» **What you are asked to do**: Reproduce the entries verbatim; no pictures.

» **Data for processing**:
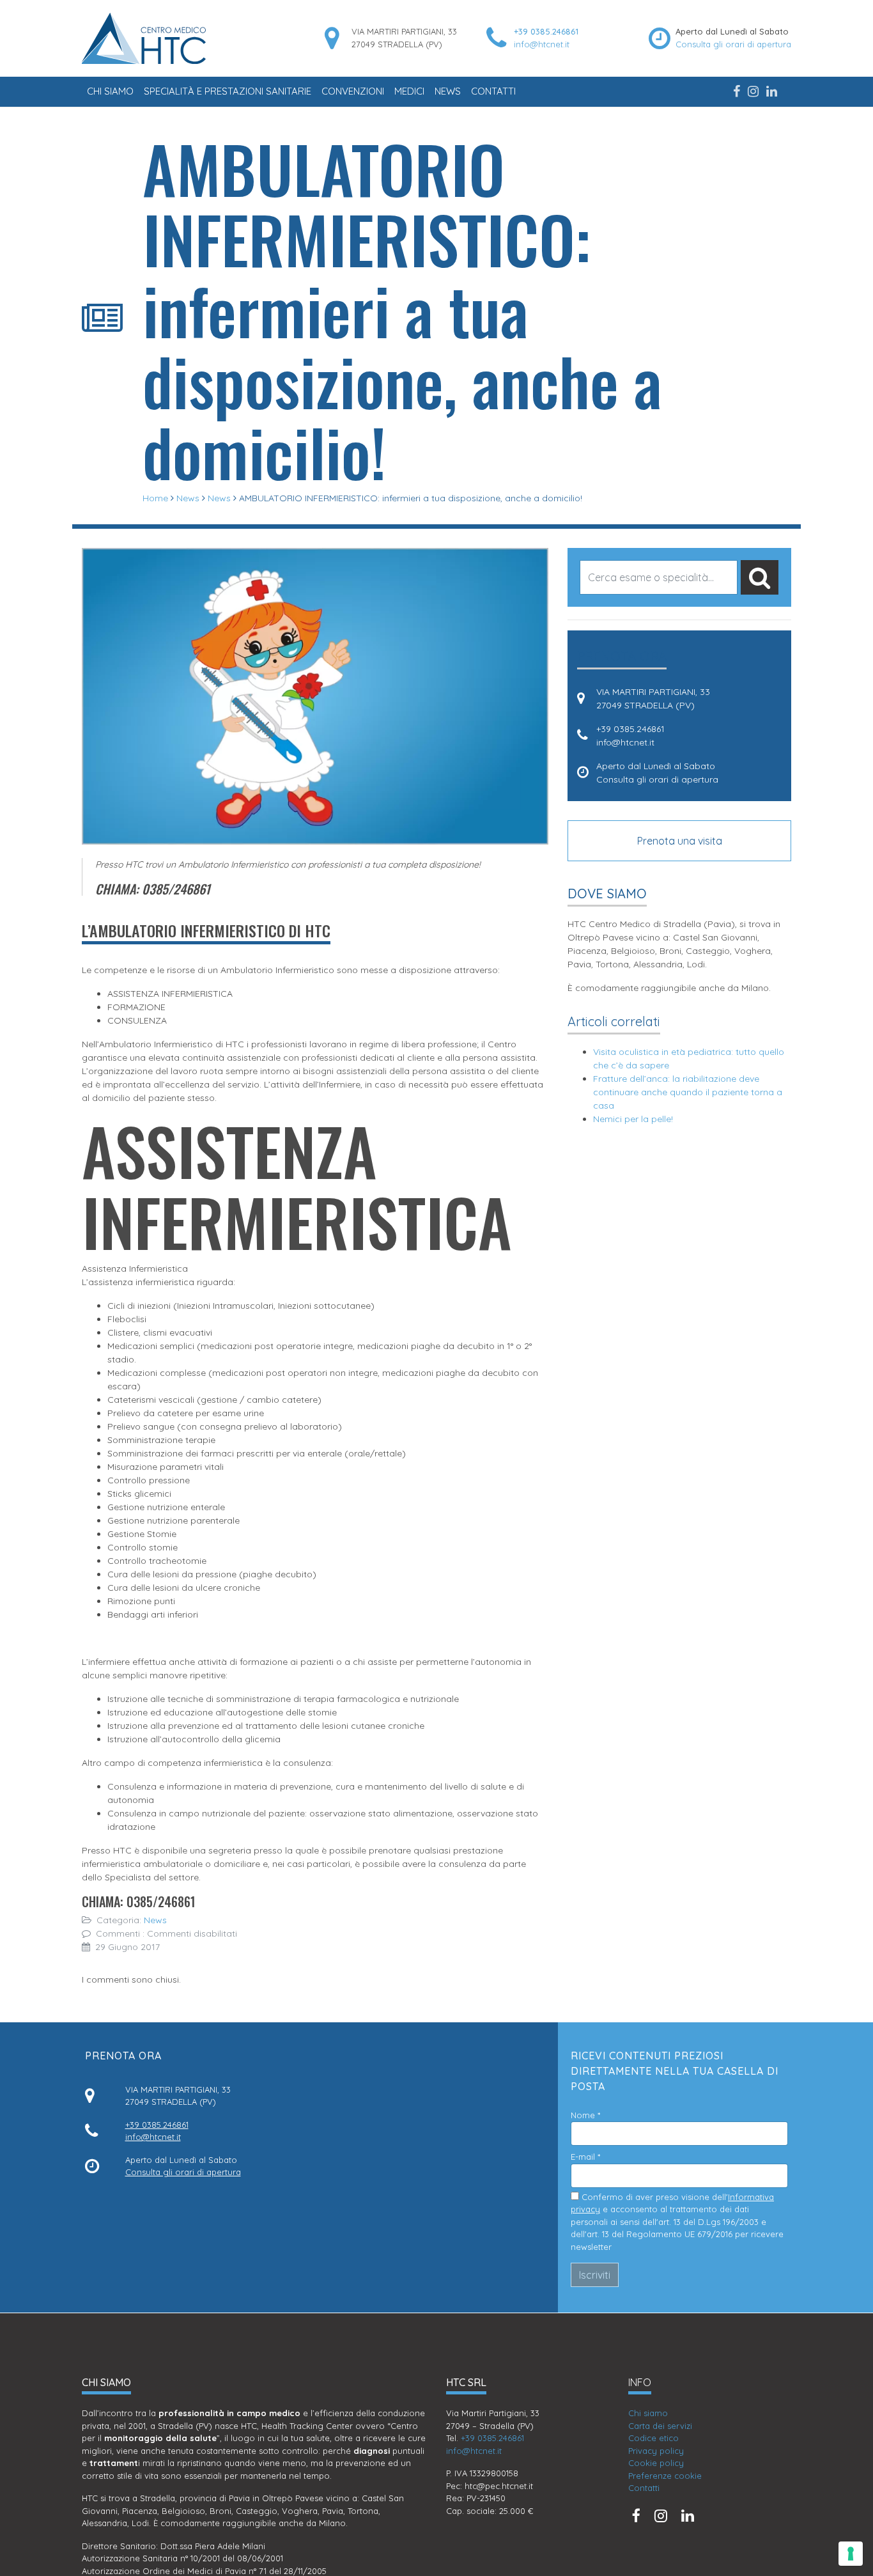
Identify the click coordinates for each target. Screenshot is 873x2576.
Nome (585, 2115)
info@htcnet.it (541, 44)
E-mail (585, 2156)
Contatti (493, 91)
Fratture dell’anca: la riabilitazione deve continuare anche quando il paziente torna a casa (687, 1092)
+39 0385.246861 (546, 31)
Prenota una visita (679, 840)
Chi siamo (110, 91)
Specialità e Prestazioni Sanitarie (227, 91)
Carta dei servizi (660, 2426)
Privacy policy (656, 2451)
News (448, 91)
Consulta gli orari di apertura (733, 44)
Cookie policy (656, 2463)
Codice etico (653, 2438)
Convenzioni (352, 91)
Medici (409, 91)
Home (155, 498)
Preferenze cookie (665, 2476)
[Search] (759, 577)
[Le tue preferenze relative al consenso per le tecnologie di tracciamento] (850, 2553)
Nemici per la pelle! (633, 1119)
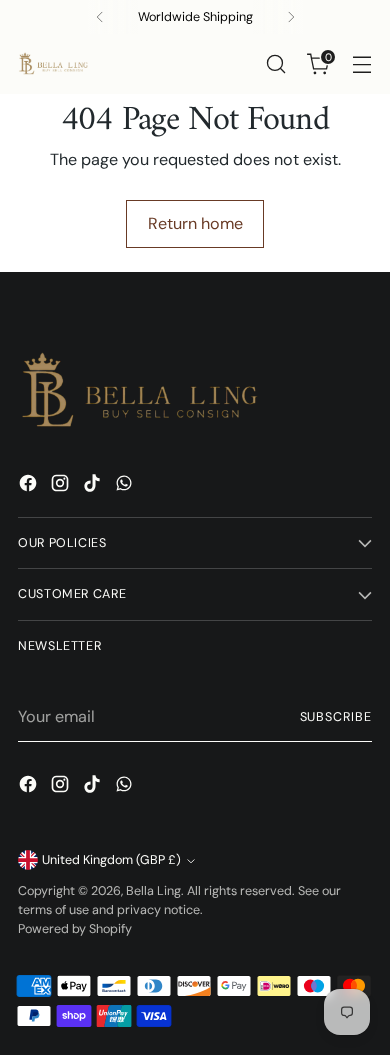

» **Output for this exercise**:
Identify the click coordinates for each target. Screenshot is 873x2576.
Nome (585, 2115)
info@htcnet.it (541, 44)
E-mail (585, 2156)
Contatti (493, 91)
Fratture dell’anca: la riabilitazione deve continuare anche quando il paziente torna a casa (687, 1092)
+39 0385.246861 (546, 31)
Prenota una visita (679, 840)
Chi siamo (110, 91)
Specialità e Prestazioni Sanitarie (227, 91)
Carta dei servizi (660, 2426)
Privacy policy (656, 2451)
News (448, 91)
Consulta gli orari di apertura (733, 44)
Cookie policy (656, 2463)
Codice etico (653, 2438)
Convenzioni (352, 91)
Medici (409, 91)
Home (155, 498)
Preferenze cookie (665, 2476)
[Search] (759, 577)
[Le tue preferenze relative al consenso per le tecnologie di tracciamento] (850, 2553)
Nemici per la pelle! (633, 1119)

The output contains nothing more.